Norway’s new Defense Minister, just two days into her job, traveled to Slovakia for a NATO meeting where Norway and other countries were being urged to send more troops to Afghanistan. Grete Faremo says NATO needs to be content with the contribution Norway is making already.
“I think the secretary general (former Danish Prime Minister Anders Fogh Rasmussen) will say that he is satisfied with the plans we have for our contribution,” Faremo told newspaper Aftenposten before arriving in Bratislava.
Espen Barth-Eide, state secretary in the defense ministry, noted that Norway has boosted its ranks of officers who act as mentors for the Afghan forces.
“It’s expensive, demanding and at times risky, and it’s what NATO wants,” Barth-Eide said.

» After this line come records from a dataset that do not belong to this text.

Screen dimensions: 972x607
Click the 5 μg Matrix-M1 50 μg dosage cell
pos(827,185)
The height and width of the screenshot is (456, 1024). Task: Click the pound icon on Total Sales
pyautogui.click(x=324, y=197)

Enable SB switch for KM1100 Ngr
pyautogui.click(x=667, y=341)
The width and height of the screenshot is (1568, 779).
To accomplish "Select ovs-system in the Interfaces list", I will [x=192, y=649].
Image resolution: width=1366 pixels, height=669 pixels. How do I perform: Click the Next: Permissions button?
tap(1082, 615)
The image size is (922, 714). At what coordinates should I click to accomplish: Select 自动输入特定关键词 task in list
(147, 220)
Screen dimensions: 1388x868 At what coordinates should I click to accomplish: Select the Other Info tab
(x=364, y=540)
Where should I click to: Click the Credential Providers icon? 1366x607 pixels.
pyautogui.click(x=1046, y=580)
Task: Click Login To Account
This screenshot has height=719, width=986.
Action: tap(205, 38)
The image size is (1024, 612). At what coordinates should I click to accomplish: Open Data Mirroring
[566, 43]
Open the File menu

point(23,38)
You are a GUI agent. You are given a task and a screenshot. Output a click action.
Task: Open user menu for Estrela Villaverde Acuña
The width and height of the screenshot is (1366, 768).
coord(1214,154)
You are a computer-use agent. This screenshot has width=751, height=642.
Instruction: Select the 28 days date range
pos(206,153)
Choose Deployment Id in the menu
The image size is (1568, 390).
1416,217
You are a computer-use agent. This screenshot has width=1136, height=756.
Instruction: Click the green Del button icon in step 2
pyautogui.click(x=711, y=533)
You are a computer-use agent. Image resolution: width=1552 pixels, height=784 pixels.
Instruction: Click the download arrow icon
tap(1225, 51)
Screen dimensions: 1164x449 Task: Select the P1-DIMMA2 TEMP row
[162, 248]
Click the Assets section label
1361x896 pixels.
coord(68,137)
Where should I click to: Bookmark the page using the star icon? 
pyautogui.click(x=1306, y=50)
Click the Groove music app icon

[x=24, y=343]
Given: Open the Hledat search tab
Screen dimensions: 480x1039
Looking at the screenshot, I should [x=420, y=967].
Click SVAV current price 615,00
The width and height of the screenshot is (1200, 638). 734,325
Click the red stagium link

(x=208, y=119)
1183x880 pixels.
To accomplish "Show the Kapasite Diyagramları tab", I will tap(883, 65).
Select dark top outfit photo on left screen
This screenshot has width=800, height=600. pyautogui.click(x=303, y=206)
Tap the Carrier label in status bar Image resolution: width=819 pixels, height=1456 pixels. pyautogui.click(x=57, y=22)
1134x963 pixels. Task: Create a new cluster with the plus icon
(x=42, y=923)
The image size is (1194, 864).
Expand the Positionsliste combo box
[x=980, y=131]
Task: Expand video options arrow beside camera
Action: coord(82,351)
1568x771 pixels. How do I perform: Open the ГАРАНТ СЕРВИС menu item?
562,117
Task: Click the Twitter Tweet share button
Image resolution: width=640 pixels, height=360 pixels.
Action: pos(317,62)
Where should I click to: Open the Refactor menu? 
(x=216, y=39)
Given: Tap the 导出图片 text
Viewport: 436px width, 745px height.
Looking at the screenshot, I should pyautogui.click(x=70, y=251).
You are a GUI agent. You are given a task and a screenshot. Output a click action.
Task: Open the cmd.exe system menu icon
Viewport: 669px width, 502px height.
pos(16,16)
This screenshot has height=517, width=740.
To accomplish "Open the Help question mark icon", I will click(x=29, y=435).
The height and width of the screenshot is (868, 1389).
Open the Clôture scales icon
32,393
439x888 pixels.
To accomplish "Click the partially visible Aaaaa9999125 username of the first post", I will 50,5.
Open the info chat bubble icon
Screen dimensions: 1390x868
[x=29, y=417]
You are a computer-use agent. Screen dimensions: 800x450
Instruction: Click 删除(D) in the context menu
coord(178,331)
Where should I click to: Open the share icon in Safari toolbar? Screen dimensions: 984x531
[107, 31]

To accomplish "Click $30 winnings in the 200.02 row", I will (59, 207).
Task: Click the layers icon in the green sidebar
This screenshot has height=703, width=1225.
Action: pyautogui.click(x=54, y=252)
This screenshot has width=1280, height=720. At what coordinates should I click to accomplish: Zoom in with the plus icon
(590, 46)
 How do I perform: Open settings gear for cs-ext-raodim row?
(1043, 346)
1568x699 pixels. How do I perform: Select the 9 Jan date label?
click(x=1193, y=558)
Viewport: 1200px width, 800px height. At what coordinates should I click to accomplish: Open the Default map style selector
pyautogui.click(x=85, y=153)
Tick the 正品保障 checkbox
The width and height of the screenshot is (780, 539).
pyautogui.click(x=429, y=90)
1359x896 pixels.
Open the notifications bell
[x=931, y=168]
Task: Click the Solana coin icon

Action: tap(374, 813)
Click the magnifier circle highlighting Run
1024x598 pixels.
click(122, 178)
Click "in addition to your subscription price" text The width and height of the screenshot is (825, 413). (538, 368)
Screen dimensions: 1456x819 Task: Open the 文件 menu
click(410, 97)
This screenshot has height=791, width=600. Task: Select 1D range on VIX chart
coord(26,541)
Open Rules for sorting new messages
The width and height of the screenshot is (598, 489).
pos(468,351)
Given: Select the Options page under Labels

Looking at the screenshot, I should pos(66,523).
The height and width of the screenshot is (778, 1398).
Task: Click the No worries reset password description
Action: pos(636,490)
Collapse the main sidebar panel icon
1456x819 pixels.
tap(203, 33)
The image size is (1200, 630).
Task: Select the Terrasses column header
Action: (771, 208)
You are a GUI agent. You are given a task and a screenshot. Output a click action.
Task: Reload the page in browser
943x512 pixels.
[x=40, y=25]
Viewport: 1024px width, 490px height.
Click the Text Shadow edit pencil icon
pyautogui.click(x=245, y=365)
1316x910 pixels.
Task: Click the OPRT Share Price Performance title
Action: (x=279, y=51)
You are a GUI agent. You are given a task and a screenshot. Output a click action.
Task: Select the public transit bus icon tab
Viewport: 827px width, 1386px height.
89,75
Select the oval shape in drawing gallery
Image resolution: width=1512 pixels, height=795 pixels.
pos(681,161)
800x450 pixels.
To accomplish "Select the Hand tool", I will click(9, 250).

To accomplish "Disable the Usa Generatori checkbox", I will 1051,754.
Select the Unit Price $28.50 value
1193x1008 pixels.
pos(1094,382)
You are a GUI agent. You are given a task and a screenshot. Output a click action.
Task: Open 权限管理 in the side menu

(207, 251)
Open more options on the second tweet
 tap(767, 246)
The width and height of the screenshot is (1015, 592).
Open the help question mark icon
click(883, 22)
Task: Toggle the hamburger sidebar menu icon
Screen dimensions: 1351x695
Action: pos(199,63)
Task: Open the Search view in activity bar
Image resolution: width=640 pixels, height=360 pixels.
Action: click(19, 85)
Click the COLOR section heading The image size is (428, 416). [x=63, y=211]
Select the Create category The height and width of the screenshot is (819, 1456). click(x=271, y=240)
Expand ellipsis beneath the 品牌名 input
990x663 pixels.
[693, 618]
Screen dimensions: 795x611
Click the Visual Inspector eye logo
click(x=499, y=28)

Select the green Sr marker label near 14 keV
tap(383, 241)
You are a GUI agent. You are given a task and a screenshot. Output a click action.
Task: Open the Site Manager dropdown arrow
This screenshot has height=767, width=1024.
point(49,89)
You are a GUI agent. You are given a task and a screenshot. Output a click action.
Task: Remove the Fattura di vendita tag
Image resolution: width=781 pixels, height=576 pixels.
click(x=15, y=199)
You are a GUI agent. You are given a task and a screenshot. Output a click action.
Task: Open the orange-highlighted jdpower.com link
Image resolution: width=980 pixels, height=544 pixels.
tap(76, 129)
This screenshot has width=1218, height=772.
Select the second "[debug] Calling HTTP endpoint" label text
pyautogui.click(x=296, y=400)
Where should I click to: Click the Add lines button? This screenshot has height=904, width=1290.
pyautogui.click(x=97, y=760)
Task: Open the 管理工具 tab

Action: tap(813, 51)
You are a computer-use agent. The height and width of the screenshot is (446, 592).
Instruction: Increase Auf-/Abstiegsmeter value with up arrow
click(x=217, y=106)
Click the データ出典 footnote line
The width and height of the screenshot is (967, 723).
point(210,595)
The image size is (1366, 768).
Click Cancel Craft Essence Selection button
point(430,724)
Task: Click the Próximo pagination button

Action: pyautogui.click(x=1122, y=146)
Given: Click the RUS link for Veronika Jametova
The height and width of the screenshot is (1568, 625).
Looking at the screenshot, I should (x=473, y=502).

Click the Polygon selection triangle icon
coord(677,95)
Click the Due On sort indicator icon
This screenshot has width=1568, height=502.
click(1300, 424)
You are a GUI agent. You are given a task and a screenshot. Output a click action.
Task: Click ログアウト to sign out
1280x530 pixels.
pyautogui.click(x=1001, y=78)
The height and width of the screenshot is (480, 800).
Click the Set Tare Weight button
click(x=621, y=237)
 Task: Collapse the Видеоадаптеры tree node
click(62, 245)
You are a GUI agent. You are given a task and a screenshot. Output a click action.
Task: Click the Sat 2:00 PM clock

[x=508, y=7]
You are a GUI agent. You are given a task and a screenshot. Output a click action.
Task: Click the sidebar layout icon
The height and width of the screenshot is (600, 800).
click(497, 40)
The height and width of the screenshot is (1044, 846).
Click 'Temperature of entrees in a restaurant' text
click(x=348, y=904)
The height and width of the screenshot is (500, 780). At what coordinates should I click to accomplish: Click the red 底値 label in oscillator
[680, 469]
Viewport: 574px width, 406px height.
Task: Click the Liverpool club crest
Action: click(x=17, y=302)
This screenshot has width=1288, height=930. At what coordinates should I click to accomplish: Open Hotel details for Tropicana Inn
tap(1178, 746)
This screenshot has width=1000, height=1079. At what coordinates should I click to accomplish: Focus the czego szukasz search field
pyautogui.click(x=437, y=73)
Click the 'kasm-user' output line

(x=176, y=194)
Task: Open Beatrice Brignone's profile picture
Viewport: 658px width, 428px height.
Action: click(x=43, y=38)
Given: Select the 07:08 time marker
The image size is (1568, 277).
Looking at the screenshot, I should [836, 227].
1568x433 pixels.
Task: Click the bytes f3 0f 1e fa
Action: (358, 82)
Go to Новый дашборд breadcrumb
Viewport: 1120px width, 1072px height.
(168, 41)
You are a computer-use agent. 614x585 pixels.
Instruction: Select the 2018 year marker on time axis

Both Faremo and Barth-Eide said they were worried about the situation in Afghanistan and stressed that Norway won’t cut its number of troops. Confusion erupted last week when the government’s budget proposal indicated that the Norwegian infantry presence at Meymaneh would be “terminated.” That’s not correct, said Faremo’s predecessor Anne-Grete Strøm-Erichsen.The Norwegian government, she clarified, does aim, however, to eventually replace its soldiers on active duty with troops and officers who instead will concentrate on training, advising and cooperating with Afghan troops, to help them take care of their security needs themselves.
Fogh Rasmussen, meanwhile, said he was aware that a rising number of NATO members question whether the costs of the military operation in Afghanistan are too high. He countered that the costs of not having troops there would be much higher.
He wants NATO members do more now, so they can do less later. Australia, however, announced it planned to withdraw the 1,500 troops it has in the war-torn country.